Investigação aponta suicídio dentro de unidade policial e afasta hipótese de ação externa.

A Polícia Federal concluiu que não houve interferência externa na morte de Luiz Phillipi Machado de Moraes Mourão, conhecido como “Sicário”, apontado como operador ligado ao empresário Daniel Vorcaro. A informação reforça a versão de que o caso se trata de suicídio ocorrido dentro de uma unidade da própria corporação.
De acordo com as investigações, Mourão tirou a própria vida enquanto estava sob custódia, utilizando uma peça de roupa dentro da cela. Toda a ação teria sido registrada por câmeras de segurança, sem indícios de participação de terceiros.
PF descarta qualquer ação externa
A apuração analisou hipóteses como possível instigação ou interferência de outras pessoas, incluindo contatos realizados pelo preso antes da morte. No entanto, essas linhas foram descartadas após a análise do material coletado.

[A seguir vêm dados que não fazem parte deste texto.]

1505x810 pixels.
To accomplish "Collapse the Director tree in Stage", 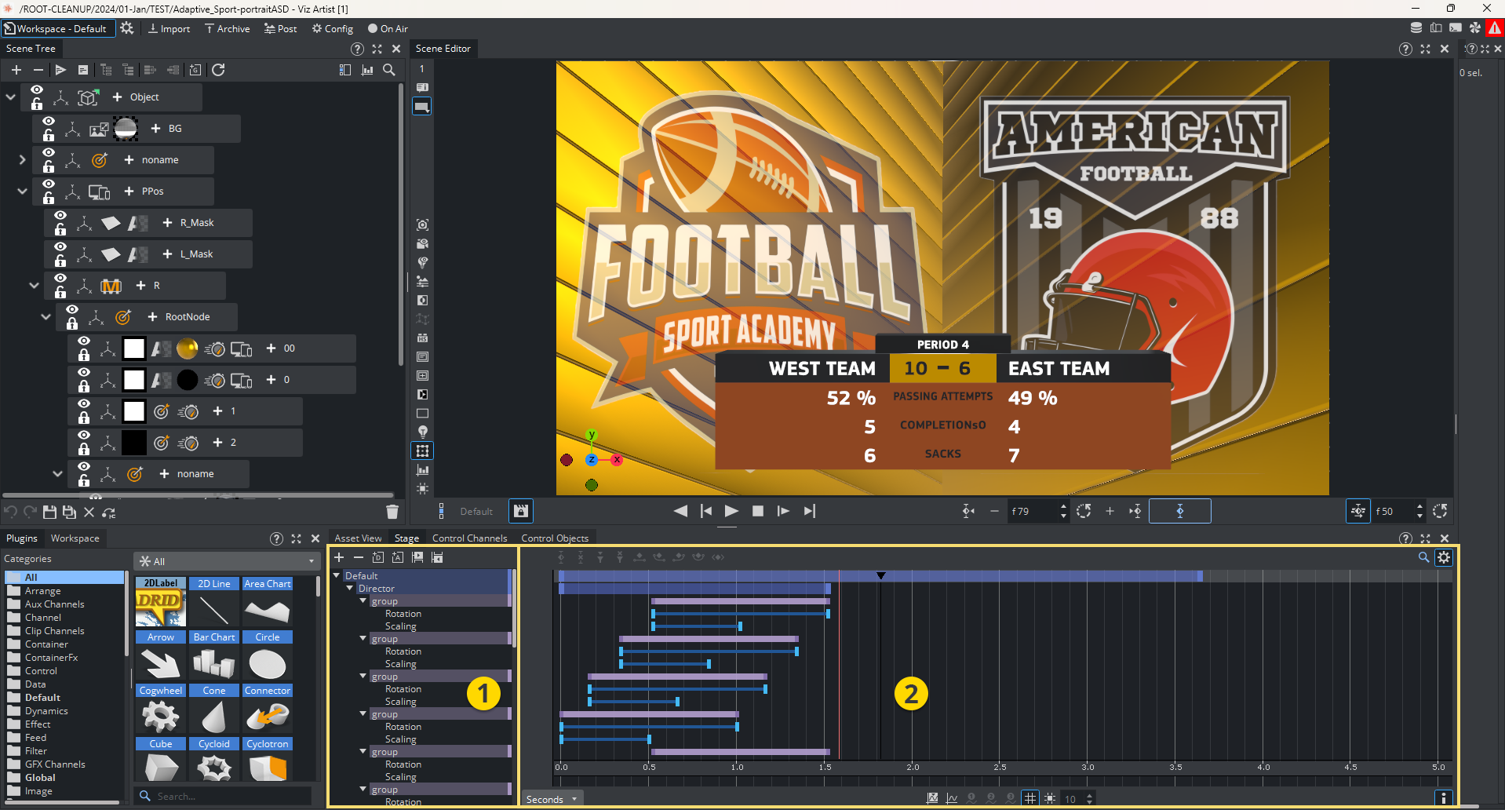I will pos(350,588).
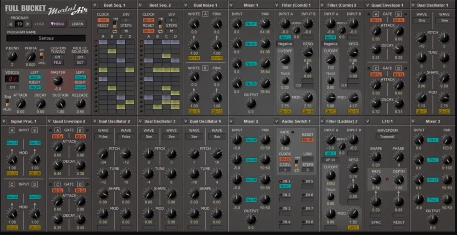The image size is (457, 235).
Task: Open the LFO 1 Trapezoid waveform selector
Action: [387, 137]

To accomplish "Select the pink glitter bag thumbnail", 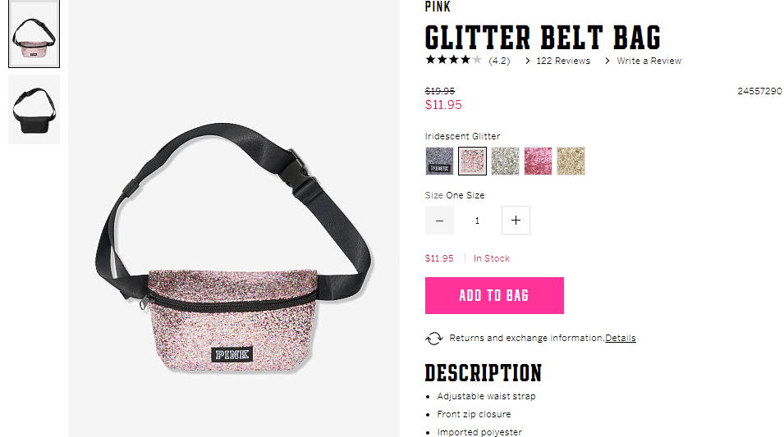I will pyautogui.click(x=34, y=34).
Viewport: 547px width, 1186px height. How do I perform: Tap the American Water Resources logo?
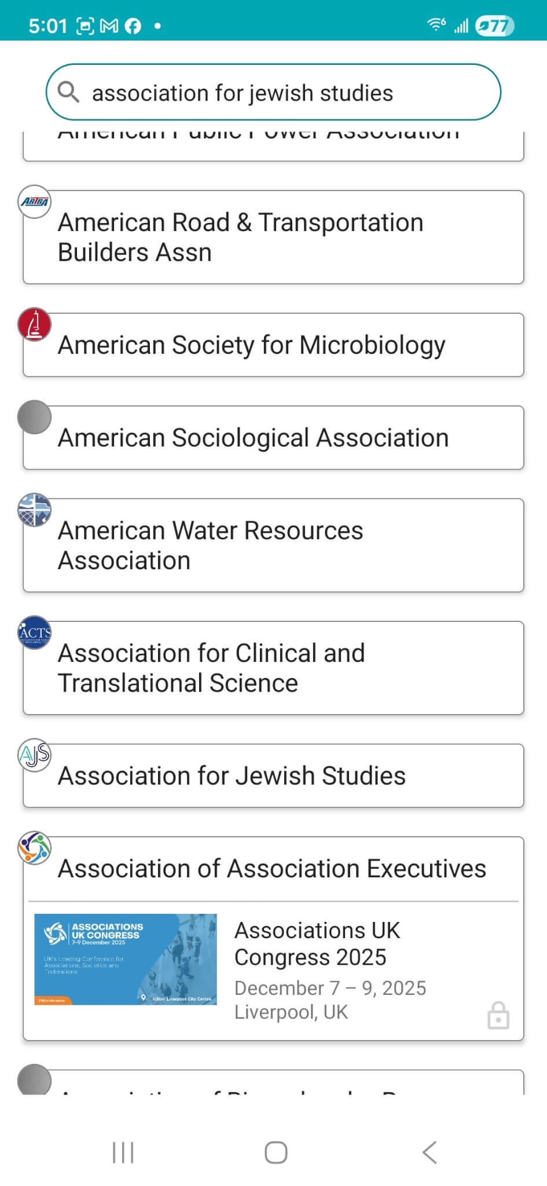pyautogui.click(x=35, y=510)
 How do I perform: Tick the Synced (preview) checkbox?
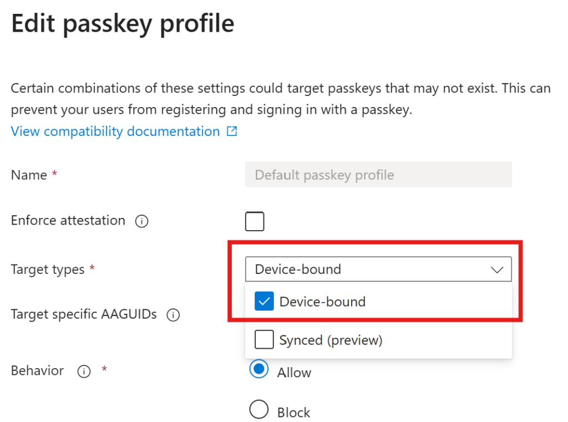[x=264, y=340]
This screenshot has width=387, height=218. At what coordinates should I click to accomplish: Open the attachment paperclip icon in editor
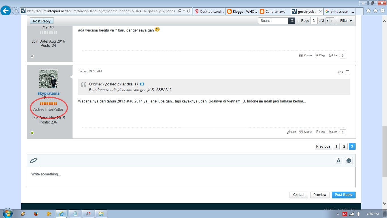(33, 160)
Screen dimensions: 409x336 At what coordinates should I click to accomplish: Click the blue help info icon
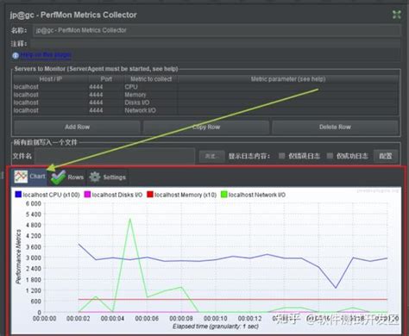click(16, 55)
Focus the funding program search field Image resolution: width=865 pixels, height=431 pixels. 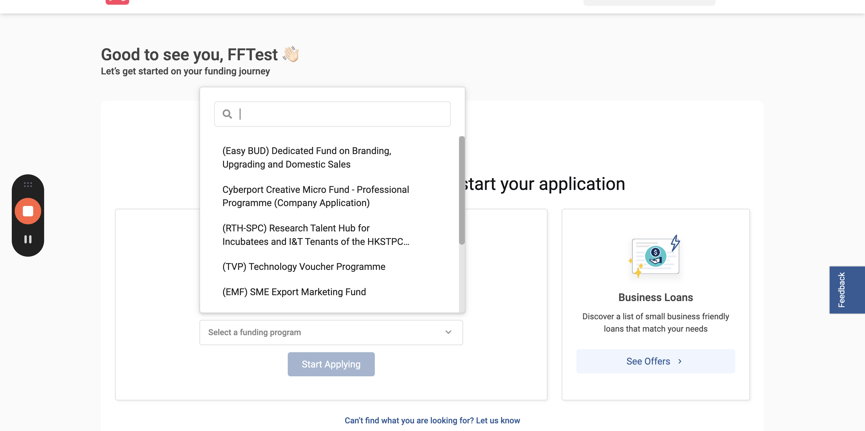click(x=332, y=114)
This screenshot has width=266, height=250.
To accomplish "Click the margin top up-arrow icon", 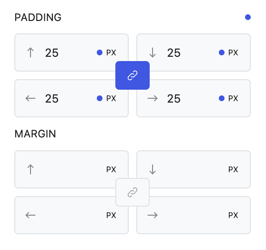I will (x=31, y=169).
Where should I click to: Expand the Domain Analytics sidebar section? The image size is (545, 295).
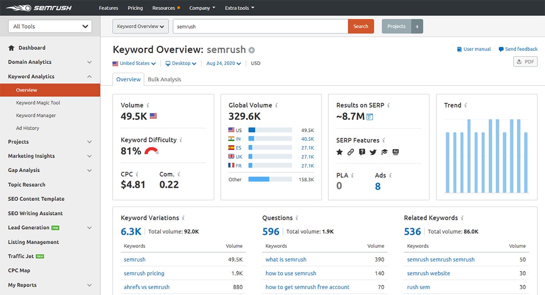[x=50, y=62]
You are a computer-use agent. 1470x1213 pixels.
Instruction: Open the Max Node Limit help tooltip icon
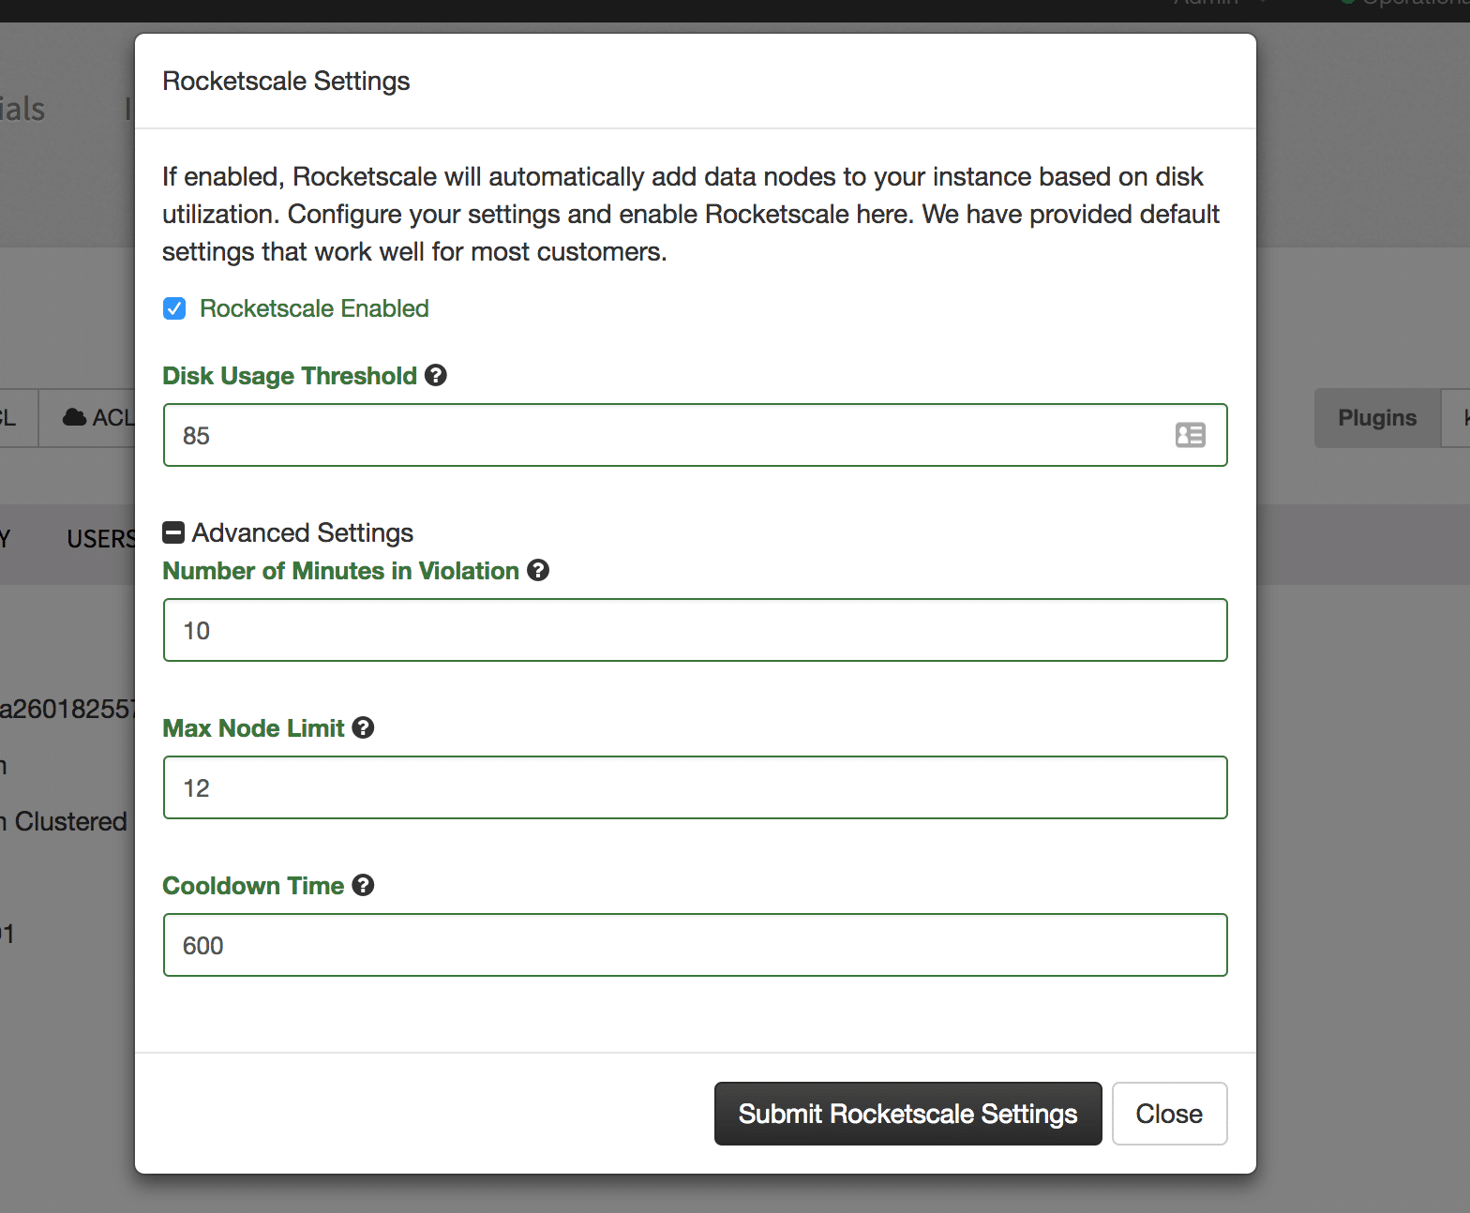(363, 727)
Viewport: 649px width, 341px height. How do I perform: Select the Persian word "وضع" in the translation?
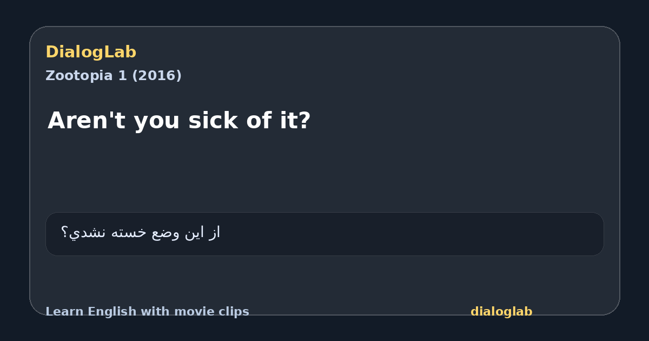coord(165,233)
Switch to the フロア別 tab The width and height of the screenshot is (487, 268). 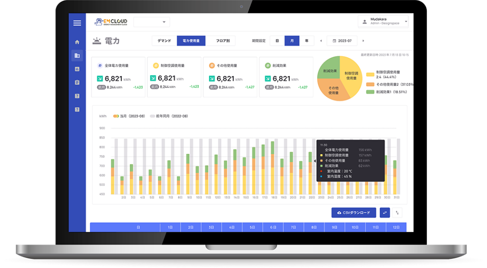click(x=220, y=41)
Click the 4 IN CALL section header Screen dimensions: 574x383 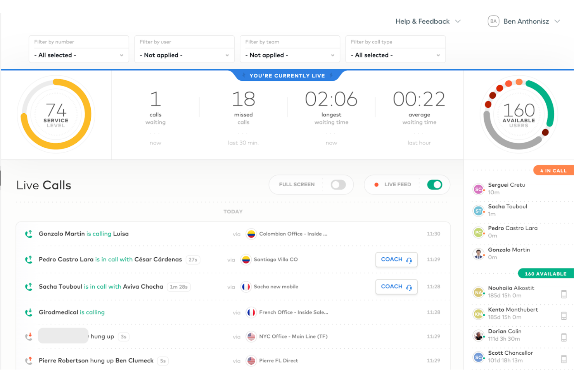pos(552,170)
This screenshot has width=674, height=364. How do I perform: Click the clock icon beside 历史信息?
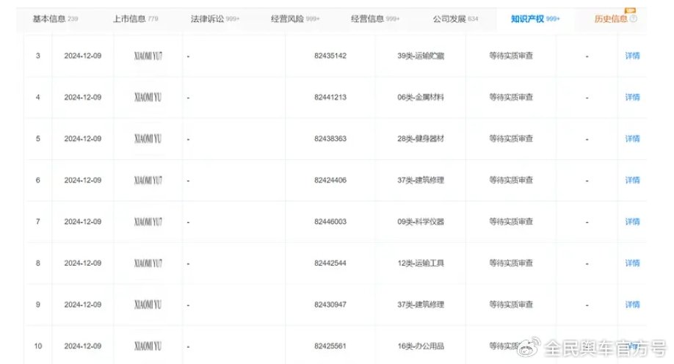click(633, 19)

A Polícia Federal também informou que não havia pontos cegos nas imagens do local, o que permitiu acompanhar toda a sequência dos fatos, desde o momento em que Mourão foi encontrado até o atendimento prestado pelos agentes.
Caso segue cercado de repercussão
Mourão havia sido preso durante uma operação que investigava um esquema complexo envolvendo monitoramento e intimidação de alvos, supostamente ligado ao empresário Daniel Vorcaro.
Apesar da conclusão da PF, o caso ainda gera questionamentos, especialmente por parte de familiares e de setores políticos, que pedem mais transparência e acesso aos laudos completos.